2004 Mazda B-2300 Review

Stone-age pickup past its prime is outdone by equally priced pickups.

Reviewed by Automotive on

Overview

The 2004 Mazda B-2300 compact pickup truck is an outdated design in an ever-increasingly competitive class. Based on the Ford Ranger but with a shorter bed and less power or features, the B-2300 has not kept up with the competition in terms if design innovation, power, features, or utility. As such it is hard to recommend the B-2300 for anyone except devout Mazda fans; other buyers should check out rivals like the Dakota, S-10, and Ranger.

The Range

Body Styles: pickup truck
Engines: 2.3-liter four-cylinder
Transmissions: five-speed manual, five-speed automatic
Models: Mazda B-2300 regular cab

What's New

For 2004, the B-2300 sees a slight interior refresh by means of a new steering wheel and airbag design, new cloth upholstery and a redesigned center stack. There is also the addition of privacy glass in the sliding rear window for higher trims.

Exterior

The 2004 Mazda B-2300 comes in two body styles: regular cab and cab plus, meaning it has a back seat and extended cab. The cab plus four body style that has the backseat and extended cab body with two extra rear-hinged doors to access the backseat can only be opened when the corresponding front door is already opened. This is not available for the B-2300. The 2004 Mazda B-2300 is offered in two trims: base and SE. Regardless of trim level, all B-2300 trucks are two-wheel drive. Being two-wheel drive, this means that all B-2300 trucks are rear drive by default. All trims use a six-foot bed unlike its Ford Ranger sibling, which has a seven-foot bed. The base model has 15-inch steel wheels, trailer wiring, rear windows that can be opened, and intermittent wipers. The SE adds 15-inch alloy wheels. Stand-alone options include power door mirrors, remote keyless entry, trailer hitch holder, and outside temperature display.

Interior

The rather ""Spartan"" cab of the 2004 Mazda B-2300 starts off with cloth seats, front beverage holders, and an audio system with AM/FM radio. The SE trim adds rear beverage holders, a split/folding rear seat, CD player, and air-conditioning. Stand-alone options include cruise control, leather steering wheel trim, power front windows, and a tilt steering wheel.

The interior of the B-2300 is actually rather roomy and comfortable. The seats are somewhat uncomfortable, but the ergonomics are solid. The lack of a leather upholstery option keeps the interior from appearing upscale, but this is a basic-level workhorse type truck so the lack of amenities and appointments can be somewhat forgiven, although rivals offer better interiors with more comfortable seats, features, gadgets, and overall quality in its class.

__RECORDED INFORMATION__.

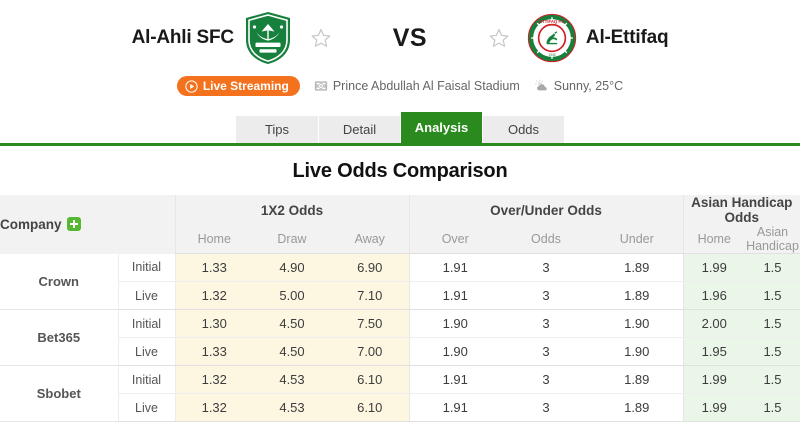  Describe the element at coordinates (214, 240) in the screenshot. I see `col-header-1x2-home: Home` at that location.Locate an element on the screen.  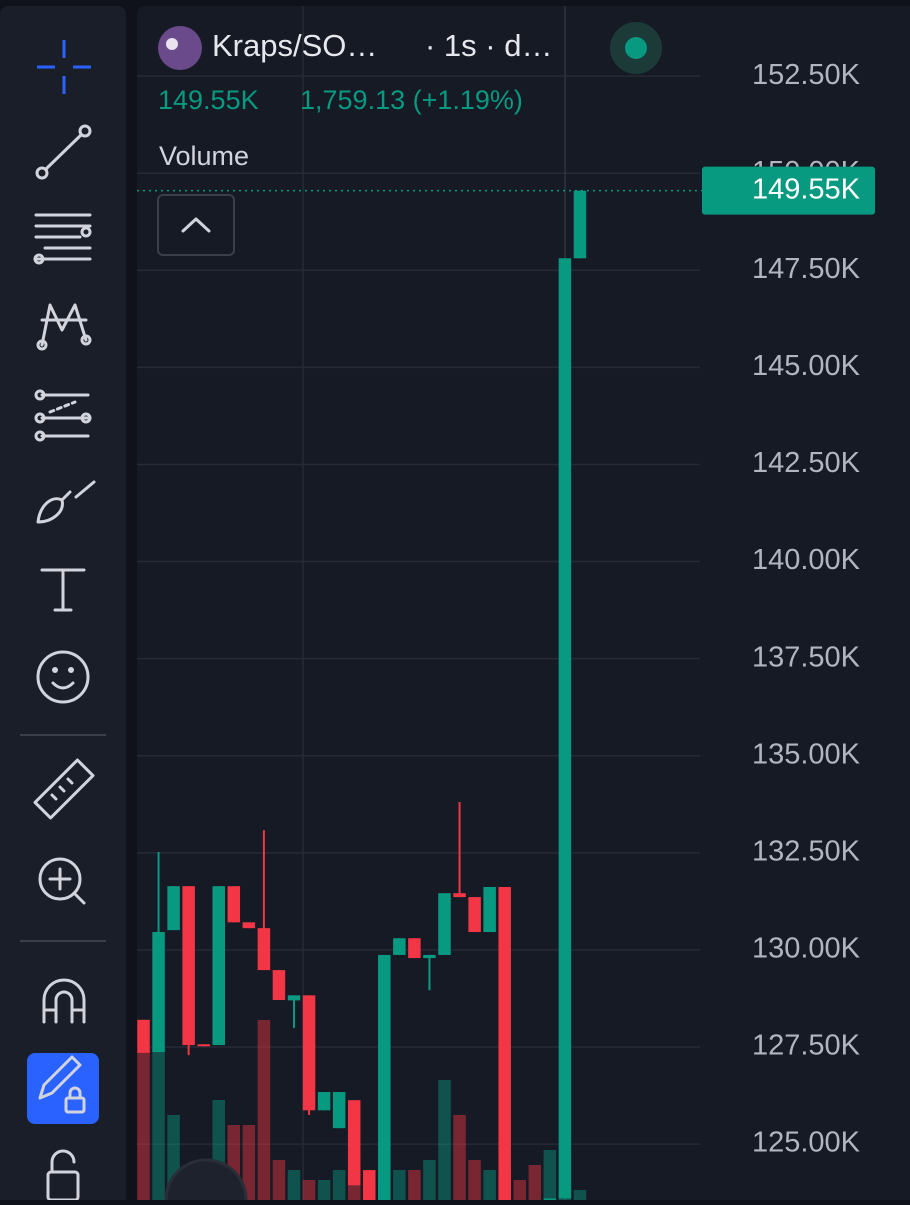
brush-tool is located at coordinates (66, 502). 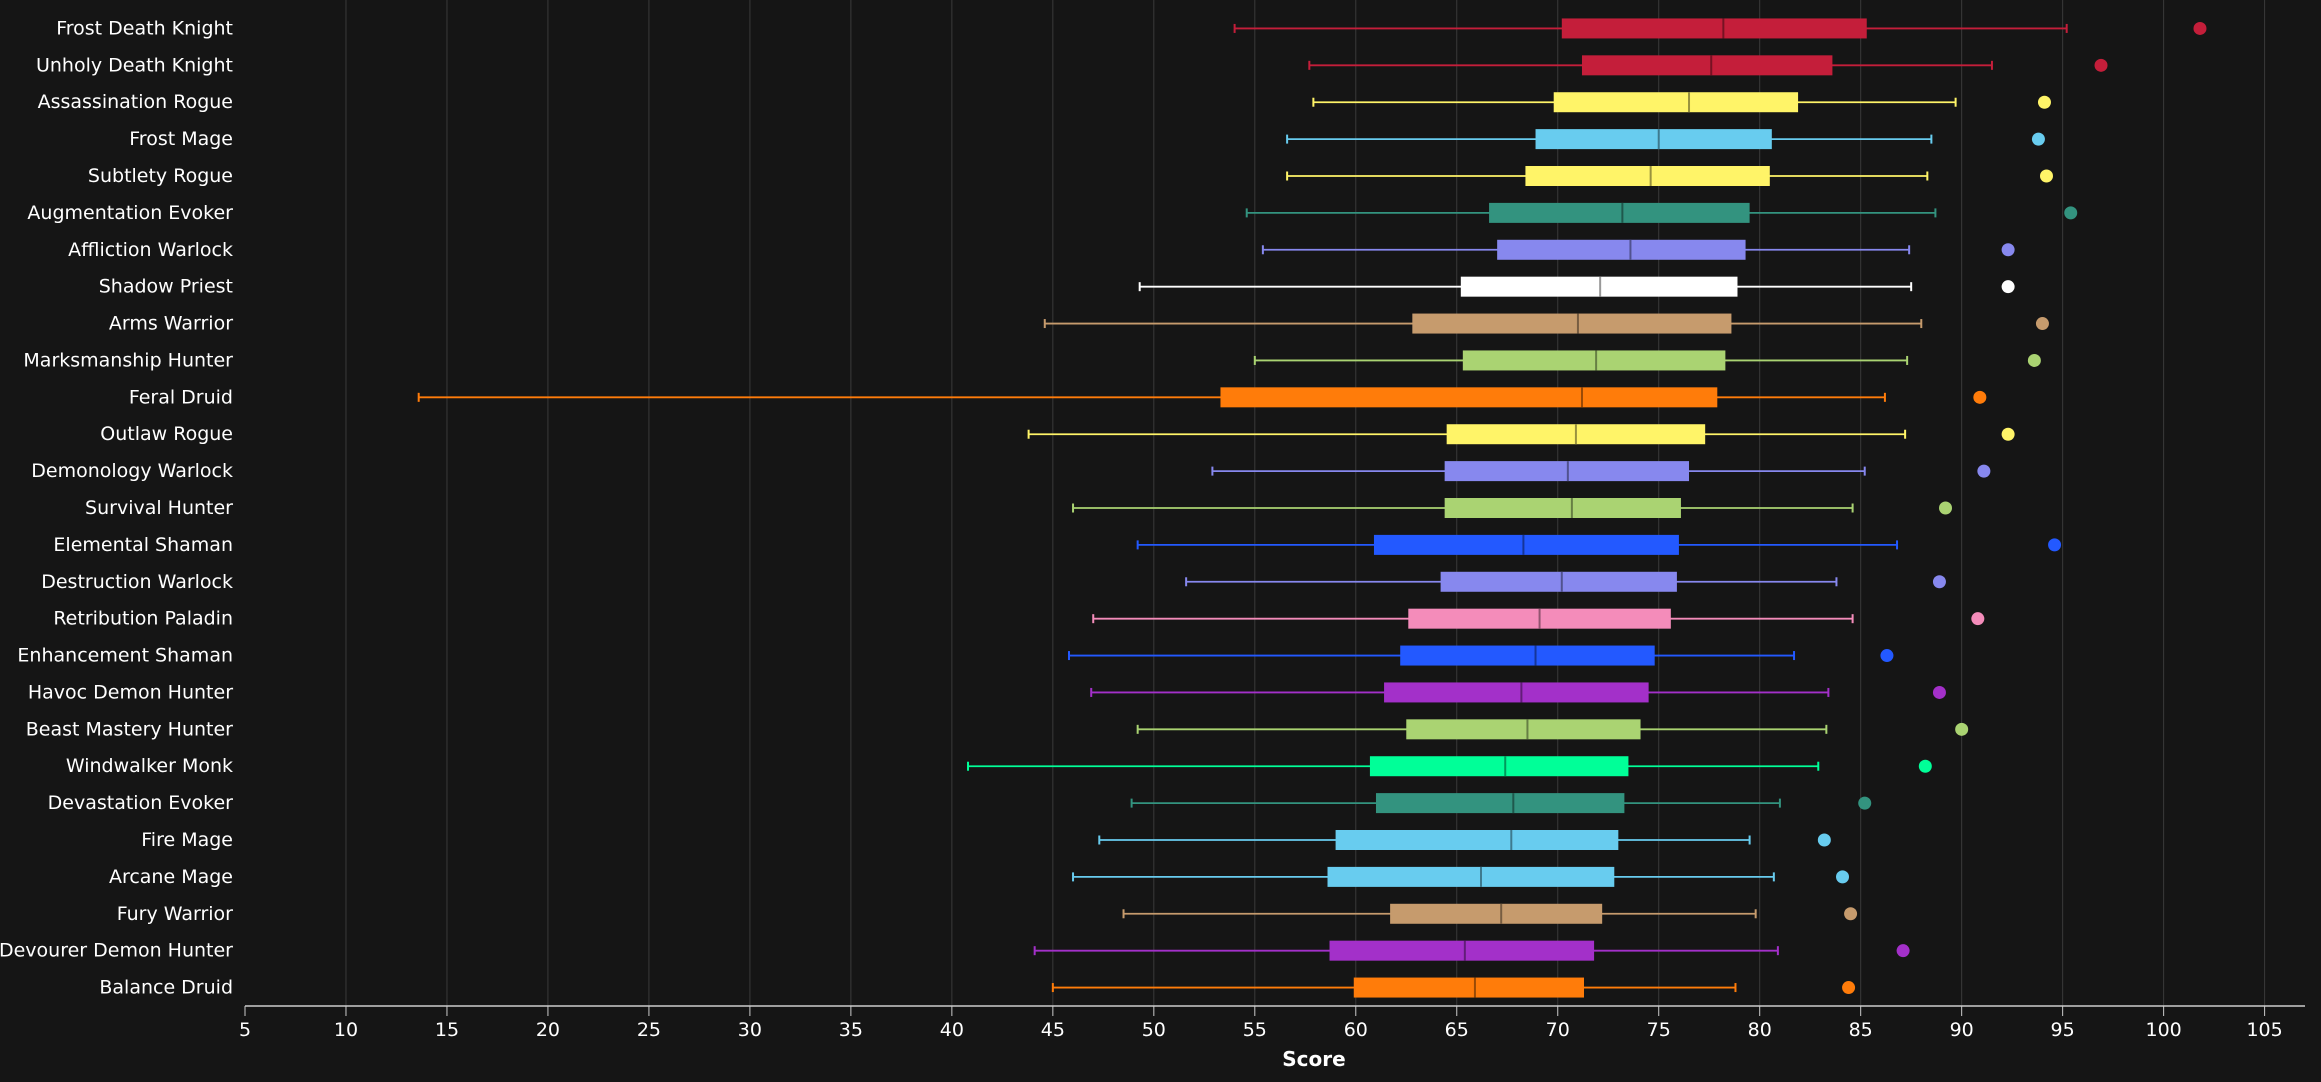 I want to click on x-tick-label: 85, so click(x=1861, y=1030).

__USING THE INFORMATION__.
**1)** In the Mazda B-2300 review, what bed length do all trims use?
**2)** List every stand-alone option that the Mazda B-2300 review names for the interior.
**3)** Proceed with the Mazda B-2300 review from the point where it stops.

__ANSWERS GIVEN__.
**1)** A six-foot bed.

**2)** Cruise control, leather steering wheel trim, power front windows, and a tilt steering wheel.

**3)**
Performance & Handling

The Mazda B-2300 uses a 2.3-liter, inline four-cylinder engine that produces 143 horsepower and 154 lb-ft of torque. This engine can be mated to either the standard five-speed manual transmission or the optional five-speed automatic gearbox. Regardless of trim level, all B-2300 models are two-wheel drive only. All trim levels use rear drive. With the inline-four, the B-2300 can still handle most traffic situations and is sturdy enough to handle some light work duty and some off-road tasks and will handle some hauling and towing jobs although not as much as its V-6 powered siblings or remotely as much as a V-8 powered Dodge Dakota that is in this same class.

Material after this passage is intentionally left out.